Although injury in glomerular disease might only damage a subset of podocytes in any given glomerulus, the response of the healthy neighboring podocytes to the injured podocytes oftentimes determines the course of the disease. To investigate this relationship, we designed a dual chamber open microfluidic co-culture device to specifically examine paracrine signaling to healthy podocytes from podocytes targeted injured by either Adriamycin, Puromycin Aminonucleoside or a cytopathic anti-podocyte antibody. Global transcriptomic analysis measured by RNA-sequencing revealed shared and unique pathways between the three forms of targeted injury, with temporal differences in the transcriptomic responses to each form of injury. Paracrine-induced injury to neighboring podocytes was similar to the targeted primary injured podocytes and was specific for each podocyte injury model. Ligand-receptor analysis of ligands secreted by the insult targeted podocytes and receptors expressed by the responsive, paracrine injured counterparts identified 23 candidate mediator pairs.
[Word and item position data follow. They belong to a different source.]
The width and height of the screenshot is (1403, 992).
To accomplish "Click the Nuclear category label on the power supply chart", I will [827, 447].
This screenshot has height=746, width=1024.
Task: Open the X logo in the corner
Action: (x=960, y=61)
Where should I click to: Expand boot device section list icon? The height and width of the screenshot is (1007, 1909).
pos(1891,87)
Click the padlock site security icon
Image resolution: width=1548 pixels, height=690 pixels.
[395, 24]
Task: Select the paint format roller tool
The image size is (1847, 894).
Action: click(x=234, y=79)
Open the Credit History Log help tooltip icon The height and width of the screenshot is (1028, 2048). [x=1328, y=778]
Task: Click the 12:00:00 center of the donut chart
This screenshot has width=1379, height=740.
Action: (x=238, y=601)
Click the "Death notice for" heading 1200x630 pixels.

These findings critically define a new concept for future studies to understand the pathways involved in secondary cellular injury fields in animal models and ultimately human studies. Primary, human podocytes were seeded into a two-chamber microfluidic device. The podocytes in the outer chamber were injured using either (i) a cytopathic anti-podocyte antibody (IgG), (ii) puromycin aminonucleoside (PAN), or (iii) Adriamycin/doxorubicin (ADR). The podocytes in the inner chamber remained naïve (uninjured). After 24-hours post-injury, the two chambers were connected by flooding with shared media. Autocrine and paracrine effects of the injury models were assessed with mRNA sequencing at 24- and 96-hours post-injury.